Özgürlük Duygusu
Bakıyorsun yazılanlara ve korkuyorsun onlardan. Korku sinmiş hepsine. Korkunun kokusunu alıyorsun ve burnunun direği sızlıyor. Titreyen beyinleri, bilinçaltında birikmiş korku tortularına elin değiyor. Nasılda birikmişler ve sarmışlar etrafını ve beyinlerin her bir hücresini. Beyinler… Bir balık ağına takılmış ahtapot gibi, sudan çıkarılmış tortop olmuşlar.
Fakültede bir iktisat hocası anlatmıştı, Rusya’da 1917 devriminden sonra köylülere özgürlük verilmiş. Özgürlüğü bilmeyen köylüler ağlayıp sızlamışlar tekrar ağalarının emrine girmek için. Korkmuşlar sahipsizlikten. Bir sahibi olunmak istemiş hepsi. İşte böyle bir şey yaşanan şimdilerde!
Kocaman beyinler ağlaşıyor, korunmalıyız kollanmalıyız… Ama bir şey var; hiçbir düşünce fiziksel bir şeyle korunamaz! Düşünce nasıl korunur? Birisi bana anlatmalı… Başka düşünceleri korkutarak mı? Ötekilere yokmuş gibi yaparak mı?
Önüne ön sonuna son olmayan insan düşüncesine hiç kimse set çekemez. Bu gök kubbeyi hiçbir düşünce başkalarına dar edemez.
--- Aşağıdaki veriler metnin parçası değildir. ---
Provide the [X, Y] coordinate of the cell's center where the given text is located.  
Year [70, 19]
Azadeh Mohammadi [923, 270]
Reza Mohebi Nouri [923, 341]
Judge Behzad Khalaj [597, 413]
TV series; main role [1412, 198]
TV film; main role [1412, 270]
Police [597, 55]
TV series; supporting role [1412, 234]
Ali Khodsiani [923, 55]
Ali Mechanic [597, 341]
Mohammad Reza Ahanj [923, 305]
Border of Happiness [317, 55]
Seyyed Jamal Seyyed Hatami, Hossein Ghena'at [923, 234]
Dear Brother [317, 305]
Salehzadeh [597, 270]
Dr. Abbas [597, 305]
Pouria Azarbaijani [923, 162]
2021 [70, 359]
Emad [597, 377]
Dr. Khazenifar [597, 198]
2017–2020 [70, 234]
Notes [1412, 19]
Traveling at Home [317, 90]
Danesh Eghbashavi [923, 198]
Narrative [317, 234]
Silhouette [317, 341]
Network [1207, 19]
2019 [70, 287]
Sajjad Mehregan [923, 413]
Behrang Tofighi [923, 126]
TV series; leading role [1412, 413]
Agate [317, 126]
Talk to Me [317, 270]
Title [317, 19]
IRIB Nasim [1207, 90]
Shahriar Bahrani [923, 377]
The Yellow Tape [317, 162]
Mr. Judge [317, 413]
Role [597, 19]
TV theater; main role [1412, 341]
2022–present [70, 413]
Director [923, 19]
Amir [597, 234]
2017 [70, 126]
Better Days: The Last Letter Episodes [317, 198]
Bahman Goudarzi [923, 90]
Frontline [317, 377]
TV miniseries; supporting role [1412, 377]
Ne bir din adına ne de bir ideoloji adına veya bir anlayış adına benim düşünceme sınır çizilemez. Neyi nasıl düşüneceğim benim doğuştan gelen hakkımdır. Bu hak beni insan yapar.
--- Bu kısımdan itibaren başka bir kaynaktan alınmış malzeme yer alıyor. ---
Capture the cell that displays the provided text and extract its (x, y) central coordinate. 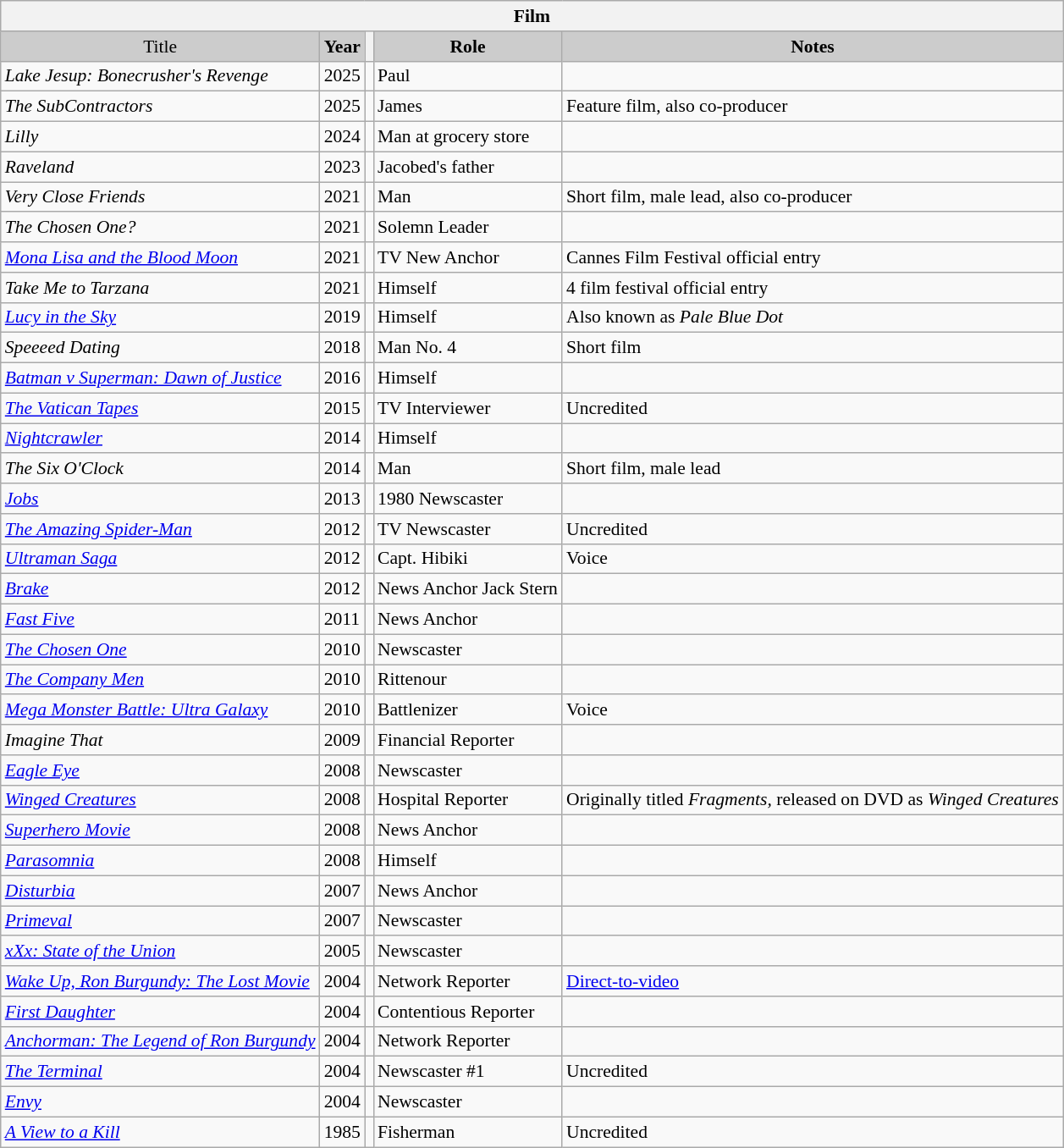
Very Close Friends (161, 197)
Short film, male lead (813, 469)
TV New Anchor (467, 257)
4 film festival official entry (813, 288)
2016 (342, 378)
Short film (813, 348)
Primeval (161, 921)
A View to a Kill (161, 1132)
Envy (161, 1102)
Disturbia (161, 890)
Jobs (161, 499)
Fast Five (161, 620)
Notes (813, 47)
James (467, 107)
Newscaster #1 (467, 1072)
The SubContractors (161, 107)
Lilly (161, 137)
xXx: State of the Union (161, 951)
Hospital Reporter (467, 800)
Brake (161, 589)
Take Me to Tarzana (161, 288)
The Vatican Tapes (161, 408)
Nightcrawler (161, 438)
Also known as Pale Blue Dot (813, 317)
Man No. 4 (467, 348)
The Company Men (161, 680)
1980 Newscaster (467, 499)
Ultraman Saga (161, 559)
TV Interviewer (467, 408)
Rittenour (467, 680)
2019 (342, 317)
Imagine That (161, 740)
Solemn Leader (467, 228)
Year (342, 47)
Lake Jesup: Bonecrusher's Revenge (161, 76)
Battlenizer (467, 710)
Winged Creatures (161, 800)
2013 (342, 499)
Film (532, 16)
Batman v Superman: Dawn of Justice (161, 378)
Fisherman (467, 1132)
Superhero Movie (161, 830)
News Anchor Jack Stern (467, 589)
Role (467, 47)
Paul (467, 76)
Capt. Hibiki (467, 559)
Eagle Eye (161, 770)
Raveland (161, 167)
2011 (342, 620)
Direct-to-video (813, 981)
Contentious Reporter (467, 1012)
Anchorman: The Legend of Ron Burgundy (161, 1041)
Short film, male lead, also co-producer (813, 197)
2015 (342, 408)
The Six O'Clock (161, 469)
First Daughter (161, 1012)
Parasomnia (161, 861)
Originally titled Fragments, released on DVD as Winged Creatures (813, 800)
2018 (342, 348)
The Terminal (161, 1072)
Man at grocery store (467, 137)
Financial Reporter (467, 740)
Mega Monster Battle: Ultra Galaxy (161, 710)
The Chosen One (161, 649)
The Chosen One? (161, 228)
2023 (342, 167)
Lucy in the Sky (161, 317)
Speeeed Dating (161, 348)
Cannes Film Festival official entry (813, 257)
Jacobed's father (467, 167)
1985 (342, 1132)
Mona Lisa and the Blood Moon (161, 257)
Title (161, 47)
2005 (342, 951)
TV Newscaster (467, 529)
Feature film, also co-producer (813, 107)
2024 (342, 137)
Wake Up, Ron Burgundy: The Lost Movie (161, 981)
2009 (342, 740)
The Amazing Spider-Man (161, 529)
Ne güzeldir korkuları bir kenara iterek, düşünce kırıntıları toplamak, aramak ve yürümek hep. Farklı bir ışık görmek her bir düşünce de. Sonra ne kadar saçma demek kendi düşüncene ve yıkmak her şeyi, yerle bir etmek ve düşünmek yeniden yeniden… Kurmak dünyaları farklı bir yerden bakarak!
Her insan ayrı bir dünyadır demiş diyen. Dünya etle kemik değildir inanın. Düşüncedir ve insan sadece düşüncedir, korkular düşünceyi yok eder. Düşüncenin korkuyla öldürüldüğü yerde insan var mı dır?